Edinburgh International Film Festival

Intruders (Jo-nan-ja-deul) (2013)

Starring: Jun Suk-ho, Oh Tae-kyung

Directed by: Noh Young-seok

Rating: 1 2 3 and a half

Oh Tae-kyung in IntrudersSouth Korea. Home of 'Gangnam Style' and, er, other things. Such as this rather nice, low key horror/thriller in which a shy, mild mannered loner (Jun Suk-ho) travels to a snowbound mountain retreat for some quiet contemplation and writing time and ends up getting anything but. His problems begin on the outward journey, where he's accosted by an over-friendly local (Oh Tae-kyung) who's just been released from prison and is eager to become his new best pal. This scene immediately establishes our hero as, well, pretty unheroic really, a polite, nervous, introverted type who avoids conflict wherever possible. Good luck with that one...
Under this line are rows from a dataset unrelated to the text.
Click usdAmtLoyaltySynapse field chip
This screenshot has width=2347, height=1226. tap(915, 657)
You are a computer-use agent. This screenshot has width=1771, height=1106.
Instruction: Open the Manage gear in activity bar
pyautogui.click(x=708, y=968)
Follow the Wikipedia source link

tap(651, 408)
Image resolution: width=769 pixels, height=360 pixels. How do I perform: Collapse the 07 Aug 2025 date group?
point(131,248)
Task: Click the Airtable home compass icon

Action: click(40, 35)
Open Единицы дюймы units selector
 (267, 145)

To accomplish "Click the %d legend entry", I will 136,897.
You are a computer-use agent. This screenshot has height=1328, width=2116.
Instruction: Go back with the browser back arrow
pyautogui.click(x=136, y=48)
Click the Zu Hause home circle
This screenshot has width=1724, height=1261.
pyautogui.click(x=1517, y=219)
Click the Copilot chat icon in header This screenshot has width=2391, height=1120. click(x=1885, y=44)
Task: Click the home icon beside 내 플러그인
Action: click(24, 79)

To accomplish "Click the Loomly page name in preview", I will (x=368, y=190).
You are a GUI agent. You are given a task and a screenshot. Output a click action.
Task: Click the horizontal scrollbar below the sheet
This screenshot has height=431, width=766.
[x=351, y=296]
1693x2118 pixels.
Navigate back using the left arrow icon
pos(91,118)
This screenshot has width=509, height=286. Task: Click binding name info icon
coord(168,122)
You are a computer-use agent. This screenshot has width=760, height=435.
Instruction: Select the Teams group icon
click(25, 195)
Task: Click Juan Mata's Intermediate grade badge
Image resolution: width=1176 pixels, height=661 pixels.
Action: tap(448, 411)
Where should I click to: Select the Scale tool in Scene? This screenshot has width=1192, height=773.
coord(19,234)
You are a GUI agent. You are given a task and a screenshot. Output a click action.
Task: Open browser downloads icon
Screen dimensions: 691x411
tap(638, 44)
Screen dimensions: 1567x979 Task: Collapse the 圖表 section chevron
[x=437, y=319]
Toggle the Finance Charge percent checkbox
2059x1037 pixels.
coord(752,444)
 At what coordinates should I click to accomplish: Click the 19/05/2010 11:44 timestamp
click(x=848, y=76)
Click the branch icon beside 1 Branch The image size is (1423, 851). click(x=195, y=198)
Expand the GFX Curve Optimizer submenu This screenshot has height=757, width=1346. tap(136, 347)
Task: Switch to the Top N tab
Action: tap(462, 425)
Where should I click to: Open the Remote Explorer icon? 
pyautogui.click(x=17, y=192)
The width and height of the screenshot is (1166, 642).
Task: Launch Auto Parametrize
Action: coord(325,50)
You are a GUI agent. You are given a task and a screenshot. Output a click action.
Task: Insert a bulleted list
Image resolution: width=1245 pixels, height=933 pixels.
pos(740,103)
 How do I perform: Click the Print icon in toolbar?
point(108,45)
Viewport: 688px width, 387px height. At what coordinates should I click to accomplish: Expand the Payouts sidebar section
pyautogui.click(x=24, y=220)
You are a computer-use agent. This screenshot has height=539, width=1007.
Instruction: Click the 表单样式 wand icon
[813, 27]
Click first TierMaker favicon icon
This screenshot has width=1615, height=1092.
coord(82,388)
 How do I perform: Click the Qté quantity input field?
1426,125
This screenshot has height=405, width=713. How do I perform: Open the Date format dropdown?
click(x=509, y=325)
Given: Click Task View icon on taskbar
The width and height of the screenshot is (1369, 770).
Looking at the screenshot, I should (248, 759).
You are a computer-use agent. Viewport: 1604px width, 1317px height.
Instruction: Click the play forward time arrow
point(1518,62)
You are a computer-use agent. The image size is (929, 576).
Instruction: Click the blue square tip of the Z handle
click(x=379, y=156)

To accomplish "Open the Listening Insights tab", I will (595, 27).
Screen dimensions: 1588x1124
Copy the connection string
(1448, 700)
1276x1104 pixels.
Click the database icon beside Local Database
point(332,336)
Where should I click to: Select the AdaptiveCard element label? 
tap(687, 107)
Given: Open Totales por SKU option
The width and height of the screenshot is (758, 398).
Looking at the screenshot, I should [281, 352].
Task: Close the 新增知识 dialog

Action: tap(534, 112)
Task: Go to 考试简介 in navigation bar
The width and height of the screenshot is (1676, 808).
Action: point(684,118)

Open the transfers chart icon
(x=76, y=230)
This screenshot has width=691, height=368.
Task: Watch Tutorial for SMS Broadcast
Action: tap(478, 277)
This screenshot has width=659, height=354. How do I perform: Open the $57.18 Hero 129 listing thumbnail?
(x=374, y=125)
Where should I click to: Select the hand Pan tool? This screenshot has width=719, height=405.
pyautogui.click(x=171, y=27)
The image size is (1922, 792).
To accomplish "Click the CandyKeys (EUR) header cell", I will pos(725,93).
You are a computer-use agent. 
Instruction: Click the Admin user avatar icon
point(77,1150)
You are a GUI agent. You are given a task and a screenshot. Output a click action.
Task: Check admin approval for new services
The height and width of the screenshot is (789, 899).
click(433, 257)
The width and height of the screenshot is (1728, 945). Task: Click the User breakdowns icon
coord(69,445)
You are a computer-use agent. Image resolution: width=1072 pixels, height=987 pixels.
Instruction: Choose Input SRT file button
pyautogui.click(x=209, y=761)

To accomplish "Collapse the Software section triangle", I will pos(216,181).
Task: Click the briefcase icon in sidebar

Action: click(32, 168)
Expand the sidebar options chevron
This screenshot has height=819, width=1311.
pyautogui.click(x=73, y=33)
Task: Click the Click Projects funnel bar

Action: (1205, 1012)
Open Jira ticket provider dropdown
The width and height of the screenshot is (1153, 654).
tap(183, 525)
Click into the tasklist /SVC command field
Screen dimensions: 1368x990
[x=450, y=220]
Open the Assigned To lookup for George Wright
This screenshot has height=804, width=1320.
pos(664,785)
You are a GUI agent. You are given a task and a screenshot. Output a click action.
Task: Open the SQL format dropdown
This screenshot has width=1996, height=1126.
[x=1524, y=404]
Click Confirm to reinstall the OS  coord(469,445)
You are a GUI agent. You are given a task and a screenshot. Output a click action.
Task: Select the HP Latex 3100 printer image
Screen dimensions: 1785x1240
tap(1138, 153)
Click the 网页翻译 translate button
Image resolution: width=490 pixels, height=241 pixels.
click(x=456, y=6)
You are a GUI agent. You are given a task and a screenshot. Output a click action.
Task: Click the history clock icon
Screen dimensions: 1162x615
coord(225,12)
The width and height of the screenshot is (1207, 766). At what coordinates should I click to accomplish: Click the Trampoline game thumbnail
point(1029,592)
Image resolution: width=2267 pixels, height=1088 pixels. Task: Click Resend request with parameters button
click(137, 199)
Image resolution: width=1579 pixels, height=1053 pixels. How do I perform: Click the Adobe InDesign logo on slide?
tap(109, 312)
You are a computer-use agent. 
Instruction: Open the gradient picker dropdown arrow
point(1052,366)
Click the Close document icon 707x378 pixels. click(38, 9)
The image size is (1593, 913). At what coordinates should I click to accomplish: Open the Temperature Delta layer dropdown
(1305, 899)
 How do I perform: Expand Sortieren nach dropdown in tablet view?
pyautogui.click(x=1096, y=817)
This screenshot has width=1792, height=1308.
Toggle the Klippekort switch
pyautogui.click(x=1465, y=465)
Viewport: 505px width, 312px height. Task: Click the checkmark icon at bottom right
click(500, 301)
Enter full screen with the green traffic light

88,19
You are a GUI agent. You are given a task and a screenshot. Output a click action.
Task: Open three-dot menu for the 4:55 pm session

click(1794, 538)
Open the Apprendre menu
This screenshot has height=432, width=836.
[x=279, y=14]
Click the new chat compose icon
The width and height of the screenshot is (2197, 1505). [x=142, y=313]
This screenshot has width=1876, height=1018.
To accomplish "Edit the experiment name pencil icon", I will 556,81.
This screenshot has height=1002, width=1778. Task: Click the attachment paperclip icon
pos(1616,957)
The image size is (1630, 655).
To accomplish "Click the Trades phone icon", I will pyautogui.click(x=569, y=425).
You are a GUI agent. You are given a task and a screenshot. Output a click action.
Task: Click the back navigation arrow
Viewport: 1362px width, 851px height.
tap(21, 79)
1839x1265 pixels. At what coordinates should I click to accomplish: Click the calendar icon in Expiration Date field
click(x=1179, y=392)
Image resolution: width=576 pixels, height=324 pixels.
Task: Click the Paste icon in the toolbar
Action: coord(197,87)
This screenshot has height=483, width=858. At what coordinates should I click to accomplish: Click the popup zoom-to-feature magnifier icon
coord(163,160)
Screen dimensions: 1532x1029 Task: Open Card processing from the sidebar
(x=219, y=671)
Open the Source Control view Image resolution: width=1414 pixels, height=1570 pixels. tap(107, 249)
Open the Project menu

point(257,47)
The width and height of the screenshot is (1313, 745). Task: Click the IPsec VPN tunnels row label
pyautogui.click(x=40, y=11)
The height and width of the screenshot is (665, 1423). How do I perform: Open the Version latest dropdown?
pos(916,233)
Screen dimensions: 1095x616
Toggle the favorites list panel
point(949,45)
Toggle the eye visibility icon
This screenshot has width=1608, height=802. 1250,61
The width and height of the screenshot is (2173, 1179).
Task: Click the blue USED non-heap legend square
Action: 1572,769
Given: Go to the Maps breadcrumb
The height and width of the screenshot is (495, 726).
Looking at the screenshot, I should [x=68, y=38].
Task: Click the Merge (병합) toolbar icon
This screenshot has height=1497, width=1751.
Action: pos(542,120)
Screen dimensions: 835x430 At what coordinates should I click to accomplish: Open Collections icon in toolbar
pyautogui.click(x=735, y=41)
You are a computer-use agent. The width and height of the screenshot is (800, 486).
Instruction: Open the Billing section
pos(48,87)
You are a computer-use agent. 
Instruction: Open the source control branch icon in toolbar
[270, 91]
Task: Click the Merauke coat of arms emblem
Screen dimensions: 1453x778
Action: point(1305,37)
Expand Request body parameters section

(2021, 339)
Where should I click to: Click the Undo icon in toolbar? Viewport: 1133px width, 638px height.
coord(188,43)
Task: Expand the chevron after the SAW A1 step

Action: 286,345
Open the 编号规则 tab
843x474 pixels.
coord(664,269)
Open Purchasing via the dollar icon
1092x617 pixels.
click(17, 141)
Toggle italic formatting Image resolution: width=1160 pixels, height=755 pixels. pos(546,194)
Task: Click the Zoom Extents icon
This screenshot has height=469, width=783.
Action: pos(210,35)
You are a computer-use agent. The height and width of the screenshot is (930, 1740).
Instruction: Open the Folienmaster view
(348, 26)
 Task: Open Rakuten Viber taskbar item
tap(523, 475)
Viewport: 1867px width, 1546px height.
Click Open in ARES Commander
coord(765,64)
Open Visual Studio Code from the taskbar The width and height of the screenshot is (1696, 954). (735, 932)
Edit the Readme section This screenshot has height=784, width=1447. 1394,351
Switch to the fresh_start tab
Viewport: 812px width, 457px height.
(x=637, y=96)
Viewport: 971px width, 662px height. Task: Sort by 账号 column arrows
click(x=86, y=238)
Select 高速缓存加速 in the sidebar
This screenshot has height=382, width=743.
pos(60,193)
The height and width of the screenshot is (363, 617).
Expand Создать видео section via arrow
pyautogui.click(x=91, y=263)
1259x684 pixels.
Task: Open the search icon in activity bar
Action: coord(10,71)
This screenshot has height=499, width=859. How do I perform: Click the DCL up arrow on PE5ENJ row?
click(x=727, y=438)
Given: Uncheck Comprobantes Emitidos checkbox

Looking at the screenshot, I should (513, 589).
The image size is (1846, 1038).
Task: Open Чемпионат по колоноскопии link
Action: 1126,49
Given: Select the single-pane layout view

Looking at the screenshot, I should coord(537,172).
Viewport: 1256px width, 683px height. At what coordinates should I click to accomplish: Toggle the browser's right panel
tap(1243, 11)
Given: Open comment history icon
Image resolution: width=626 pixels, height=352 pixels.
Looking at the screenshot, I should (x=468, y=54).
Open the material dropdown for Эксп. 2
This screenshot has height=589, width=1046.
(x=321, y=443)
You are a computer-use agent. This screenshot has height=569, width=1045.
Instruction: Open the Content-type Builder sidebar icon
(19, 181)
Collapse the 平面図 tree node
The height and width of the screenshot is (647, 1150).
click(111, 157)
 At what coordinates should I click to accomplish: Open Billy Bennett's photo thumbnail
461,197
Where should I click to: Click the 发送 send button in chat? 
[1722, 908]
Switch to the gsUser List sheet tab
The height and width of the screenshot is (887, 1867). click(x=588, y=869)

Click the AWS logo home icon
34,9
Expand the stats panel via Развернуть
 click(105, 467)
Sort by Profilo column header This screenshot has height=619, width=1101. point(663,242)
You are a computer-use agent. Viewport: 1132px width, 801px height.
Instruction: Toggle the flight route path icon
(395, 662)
Things drag a little when Sang-jin eventually reaches his destination – a wooden cabin in a ski resort – and we're introduced to some sinister local hunters and a group of noisy, partying skiers, who, with shades of Friday 13th meets Dead Snow, have 'kill me now' written on their foreheads. So of course they start disappearing – and from then on it's really rather good. Nothing goes quite the way you might expect, the plot diverting down unlikely and often amusing alleyways before the ending, signposted from the start but still unforeseen by me, places this classic pick-em-off slasher story firmly in its new locale, with a sudden political twist that could only happen in South Korea. Bit like 'Gangnam Style', really.

It's great that the Edinburgh International Film Festival offers folk like me a chance to see a movie like this, a low budget indie that riffs playfully on classic Hollywood horror tropes, reworking them to fit a very different culture. Intruders, well written and commendably acted as it is, is never going to achieve mainstream success over here, but it's well worth catching it if you can.